Reproduce word for word, from the entries below, the line with "Click the score 41 circular progress ring", the line with "The image size is (1051, 629).", and every line between them, and nothing more.

● ● ● ● ●

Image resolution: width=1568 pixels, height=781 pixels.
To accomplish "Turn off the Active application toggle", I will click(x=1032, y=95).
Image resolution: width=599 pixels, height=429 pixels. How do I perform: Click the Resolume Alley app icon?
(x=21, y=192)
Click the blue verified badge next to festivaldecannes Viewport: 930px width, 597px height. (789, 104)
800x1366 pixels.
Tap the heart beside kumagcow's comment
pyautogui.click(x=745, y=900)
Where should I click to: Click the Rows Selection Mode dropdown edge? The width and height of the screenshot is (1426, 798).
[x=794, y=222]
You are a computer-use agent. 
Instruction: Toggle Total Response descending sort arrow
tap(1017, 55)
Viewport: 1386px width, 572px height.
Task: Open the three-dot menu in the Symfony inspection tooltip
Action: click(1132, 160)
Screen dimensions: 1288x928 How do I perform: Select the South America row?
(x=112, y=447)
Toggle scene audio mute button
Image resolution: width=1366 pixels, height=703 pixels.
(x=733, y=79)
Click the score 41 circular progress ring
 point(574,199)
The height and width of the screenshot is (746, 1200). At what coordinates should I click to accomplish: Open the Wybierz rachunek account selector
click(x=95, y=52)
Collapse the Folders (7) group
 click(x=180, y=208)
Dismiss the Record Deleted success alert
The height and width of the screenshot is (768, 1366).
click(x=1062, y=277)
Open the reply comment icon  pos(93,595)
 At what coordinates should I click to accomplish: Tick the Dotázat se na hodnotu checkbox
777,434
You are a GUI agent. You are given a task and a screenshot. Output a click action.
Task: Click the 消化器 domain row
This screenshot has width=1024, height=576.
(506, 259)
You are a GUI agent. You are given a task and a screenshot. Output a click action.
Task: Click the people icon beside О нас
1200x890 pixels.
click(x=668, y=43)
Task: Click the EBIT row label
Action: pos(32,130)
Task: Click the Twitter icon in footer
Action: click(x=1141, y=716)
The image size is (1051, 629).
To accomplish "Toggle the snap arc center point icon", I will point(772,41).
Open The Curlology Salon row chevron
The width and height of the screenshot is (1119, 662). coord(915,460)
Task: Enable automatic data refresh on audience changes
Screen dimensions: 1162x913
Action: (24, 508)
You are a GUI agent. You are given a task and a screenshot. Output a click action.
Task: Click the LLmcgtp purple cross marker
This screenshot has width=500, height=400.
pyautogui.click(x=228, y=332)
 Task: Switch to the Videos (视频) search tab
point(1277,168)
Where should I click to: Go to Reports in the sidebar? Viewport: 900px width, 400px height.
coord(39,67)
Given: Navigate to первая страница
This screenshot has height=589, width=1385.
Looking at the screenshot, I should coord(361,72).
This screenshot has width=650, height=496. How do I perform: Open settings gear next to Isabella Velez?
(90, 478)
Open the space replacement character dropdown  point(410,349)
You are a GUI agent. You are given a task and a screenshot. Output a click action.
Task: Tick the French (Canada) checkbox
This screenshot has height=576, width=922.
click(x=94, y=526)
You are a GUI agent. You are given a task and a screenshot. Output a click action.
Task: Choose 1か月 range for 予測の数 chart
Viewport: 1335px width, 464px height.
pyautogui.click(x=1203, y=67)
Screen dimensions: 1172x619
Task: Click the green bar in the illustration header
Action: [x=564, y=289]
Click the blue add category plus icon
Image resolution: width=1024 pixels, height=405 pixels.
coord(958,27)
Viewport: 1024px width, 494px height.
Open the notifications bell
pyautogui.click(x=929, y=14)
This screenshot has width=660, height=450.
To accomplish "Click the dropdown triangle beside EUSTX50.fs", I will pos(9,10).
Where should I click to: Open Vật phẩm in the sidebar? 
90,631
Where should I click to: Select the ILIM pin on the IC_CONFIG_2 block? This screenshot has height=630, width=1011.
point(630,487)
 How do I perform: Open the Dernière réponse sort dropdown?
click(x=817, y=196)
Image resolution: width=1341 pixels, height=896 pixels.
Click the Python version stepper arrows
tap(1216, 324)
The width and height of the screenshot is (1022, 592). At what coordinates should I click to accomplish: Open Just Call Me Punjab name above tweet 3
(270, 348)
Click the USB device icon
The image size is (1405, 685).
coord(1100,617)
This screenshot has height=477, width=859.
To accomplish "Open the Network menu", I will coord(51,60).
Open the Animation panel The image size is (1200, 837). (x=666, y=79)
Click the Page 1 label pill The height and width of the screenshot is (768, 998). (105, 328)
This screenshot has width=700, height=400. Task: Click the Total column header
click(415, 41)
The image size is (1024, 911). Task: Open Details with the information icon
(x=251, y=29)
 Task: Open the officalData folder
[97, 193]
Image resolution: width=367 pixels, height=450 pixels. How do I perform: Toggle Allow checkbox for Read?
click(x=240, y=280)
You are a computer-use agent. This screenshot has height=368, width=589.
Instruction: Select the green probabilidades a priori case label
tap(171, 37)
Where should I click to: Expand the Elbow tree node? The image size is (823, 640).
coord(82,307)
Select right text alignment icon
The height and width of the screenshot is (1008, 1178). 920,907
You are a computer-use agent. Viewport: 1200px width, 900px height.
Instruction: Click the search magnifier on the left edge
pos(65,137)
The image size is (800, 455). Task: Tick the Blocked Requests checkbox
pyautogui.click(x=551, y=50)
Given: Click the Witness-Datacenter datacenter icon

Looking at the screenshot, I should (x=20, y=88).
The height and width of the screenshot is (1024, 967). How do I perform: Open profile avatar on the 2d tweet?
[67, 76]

● ● ● ● ●

Result of this exercise =>
Click the score 41 circular progress ring
 point(574,199)
The height and width of the screenshot is (746, 1200). At what coordinates should I click to accomplish: Open the Wybierz rachunek account selector
click(x=95, y=52)
Collapse the Folders (7) group
 click(x=180, y=208)
Dismiss the Record Deleted success alert
The height and width of the screenshot is (768, 1366).
click(x=1062, y=277)
Open the reply comment icon  pos(93,595)
 At what coordinates should I click to accomplish: Tick the Dotázat se na hodnotu checkbox
777,434
You are a GUI agent. You are given a task and a screenshot. Output a click action.
Task: Click the 消化器 domain row
This screenshot has width=1024, height=576.
(506, 259)
You are a GUI agent. You are given a task and a screenshot. Output a click action.
Task: Click the people icon beside О нас
1200x890 pixels.
click(x=668, y=43)
Task: Click the EBIT row label
Action: pos(32,130)
Task: Click the Twitter icon in footer
Action: click(x=1141, y=716)
The image size is (1051, 629).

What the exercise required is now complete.